In the common case $m = 2↑e$, with $e ≥ 4$, the conditions above
simplify to the single requirement that $a ≡ 3$ or $5 \modulo
{8}$. In this case, one-fourth of all possible multipliers give
the maximum period.

The second most common case is when $m = 10↑e$. Using Lemmas
P and Q\null, it is not difficult to obtain necessary and sufficient
conditions for the achievement of the maximum period in the
case of a decimal computer (cf.\ exercise 18):

\thbegin Theorem D. {\sl If $m = 10↑e$, $e ≥ 5$, $c = 0$, and
$X↓0$ is not a multiple of $2$ or $5$, the period of the linear congruential
sequence is $5 \times 10↑{e-2}$ if and only if $a\mod 200$ equals
one of the following $32$ values:}
$$\vcenter{\halign{\quad\lft{#}\cr
3, 11, 13, 19,
21, 27, 29, 37, 53, 59, 61, 67, 69, 77, 83, 91, 109, 117,\cr
123, 131, 133, 139, 141, 147, 163, 171, 173, 179, 181,
187, 189, 197.\quad\blackslug\cr}}\eqno(10)$$

\exbegin{EXERCISES}
\exno 1. [10] What is
the length of the period of the linear congruential sequence
with $X↓0 = 5772156648$, $a = 3141592621$, $c = 2718281829$, and
$m = 10000000000$?

\exno 2. [10] Are the following two conditions sufficient to
guarantee the maximum length period, when $m$ is a power
of 2? ``(i) $c$ is odd; (ii) $a\mod 4 = 1$.''

\exno 3. [13] Suppose that $m = 10↑e$, where $e ≥ 2$, and suppose
further that $c$ is odd and not a multiple of 5. Show
that the linear congruential sequence will have the maximum
length period if and only if $a\mod 20 = 1$.

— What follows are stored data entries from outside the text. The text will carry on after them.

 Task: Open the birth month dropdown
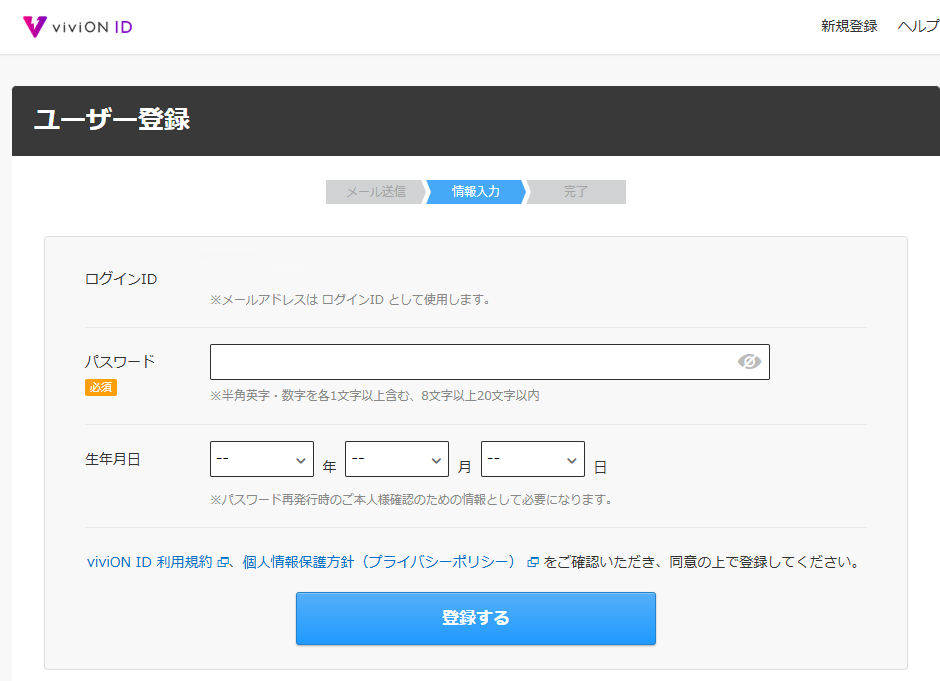tap(397, 459)
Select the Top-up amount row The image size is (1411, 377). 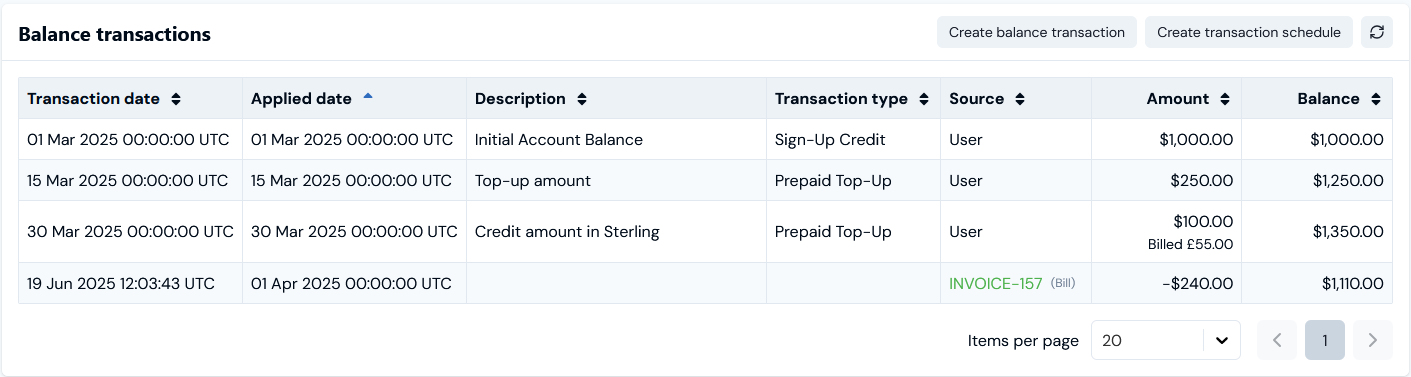[x=705, y=181]
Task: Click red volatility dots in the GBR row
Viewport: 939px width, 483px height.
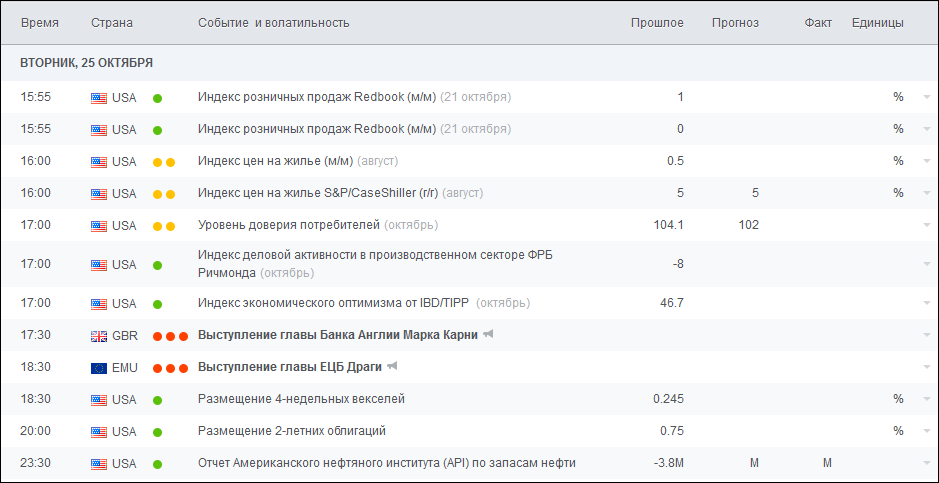Action: (x=170, y=335)
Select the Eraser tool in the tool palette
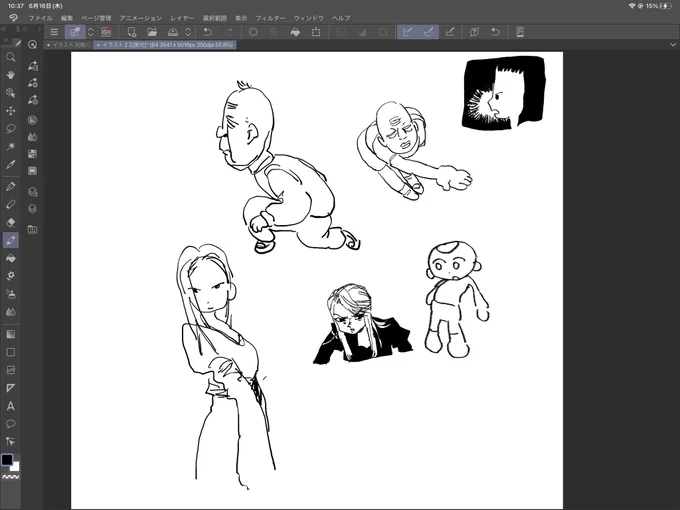This screenshot has width=680, height=510. pos(11,222)
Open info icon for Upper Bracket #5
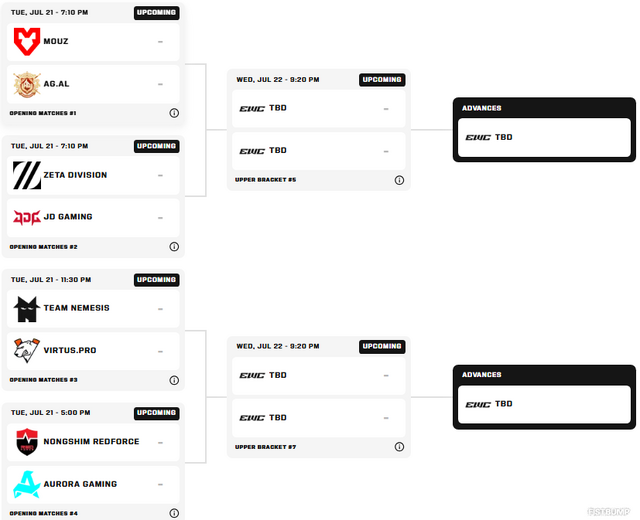The image size is (640, 520). point(399,180)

\exno 4. [M20] When $a$ and $c$ satisfy the conditions of Theorem
A\null, and when $m = 2↑e$, $X↓0 = 0$, what is the value of $X↓{2↑{e-1}}$?

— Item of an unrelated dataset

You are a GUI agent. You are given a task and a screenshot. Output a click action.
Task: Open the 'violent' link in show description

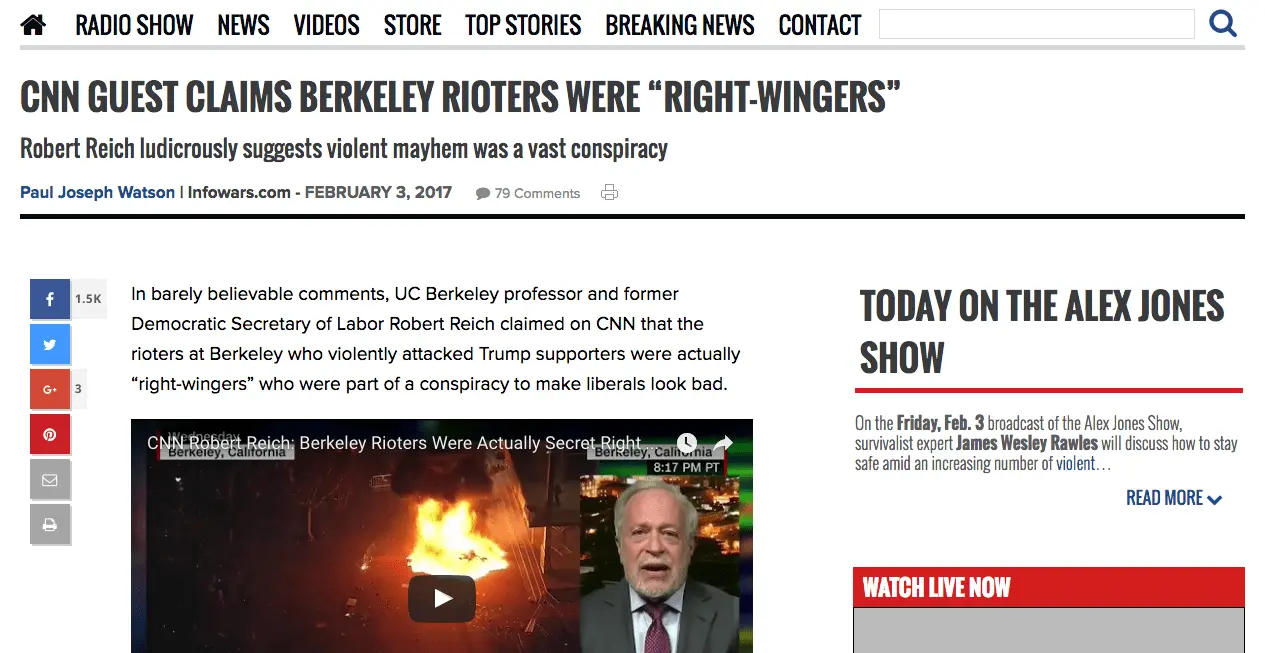[1077, 463]
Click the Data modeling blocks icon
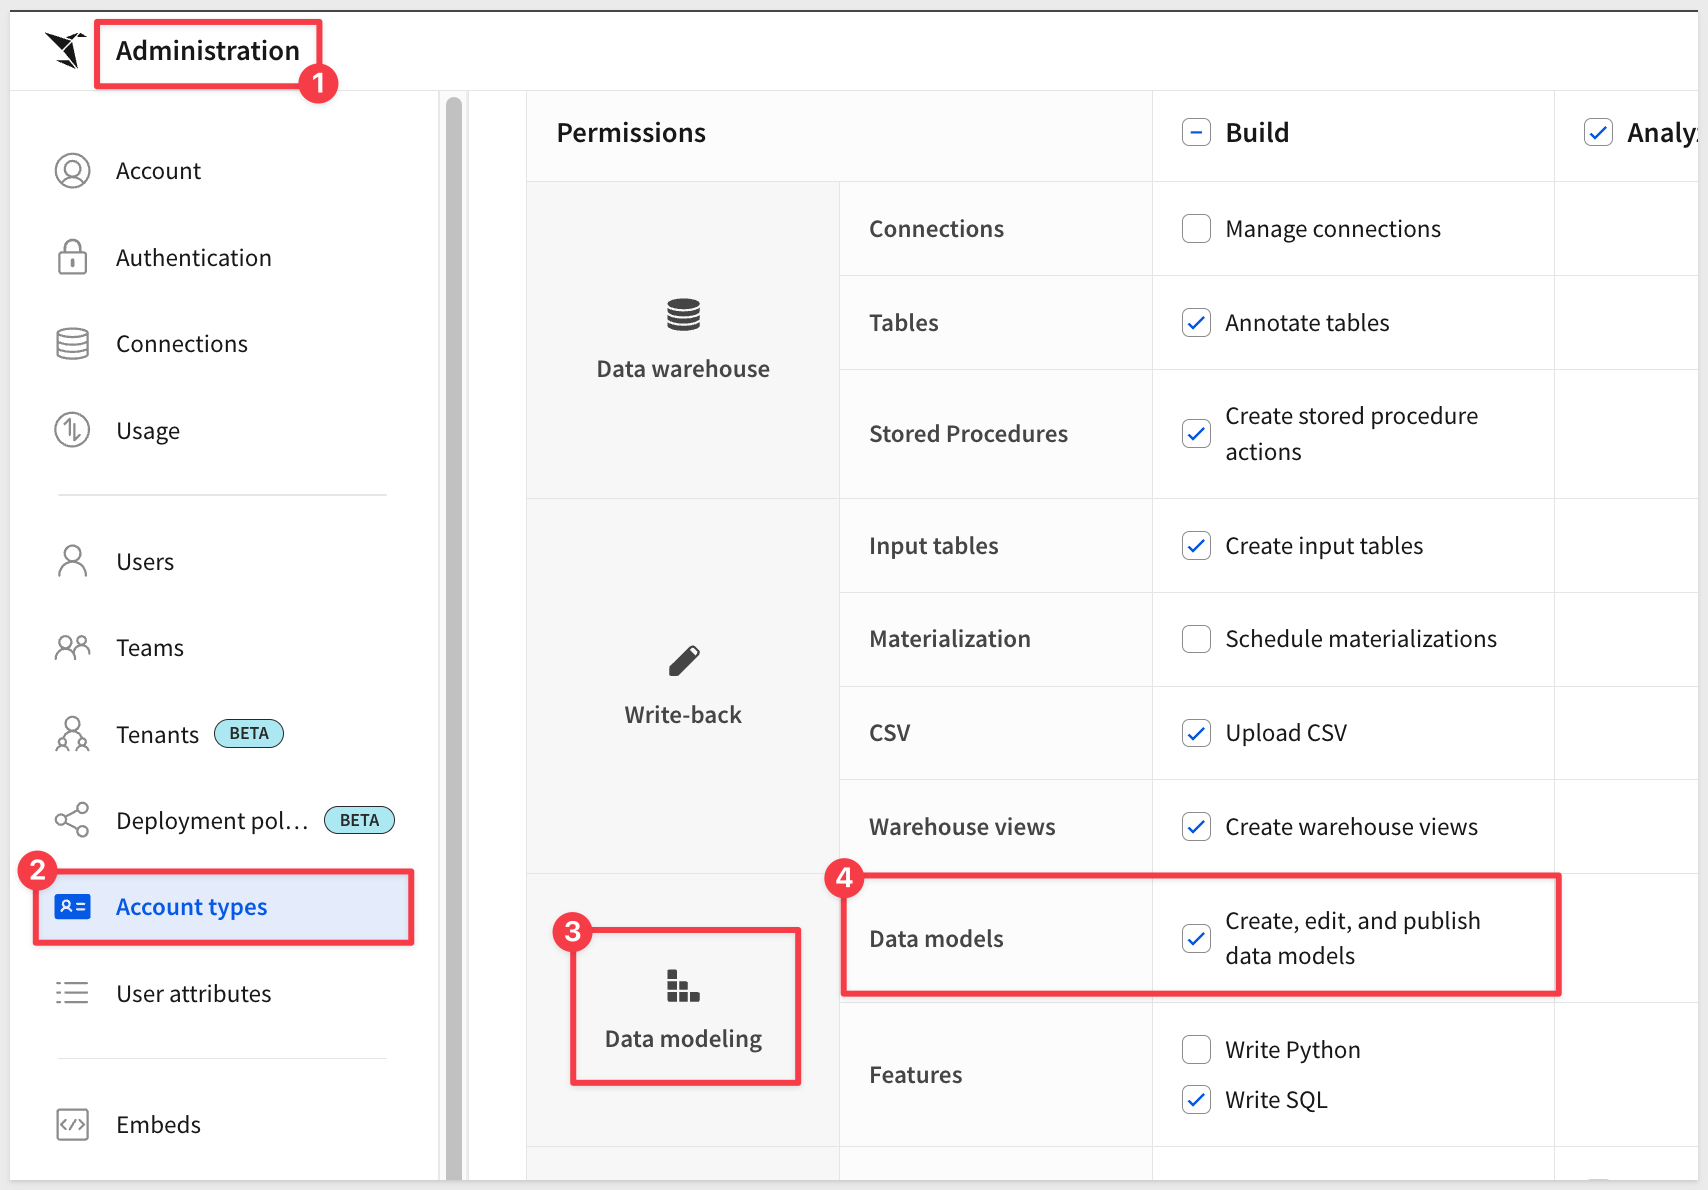 [683, 986]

\exno 5. [14] Find all multipliers $a$ that satisfy the conditions
of Theorem A when $m = 2↑{35} + 1$.\xskip (The prime factors of $m$
may be found in Table 3.2.1.1--1.)

\trexno 6. [20] Find all multipliers $a$ that satisfy the conditions
of Theorem A when $m = 10↑6 - 1$.\xskip (See Table 3.2.1.1--1.)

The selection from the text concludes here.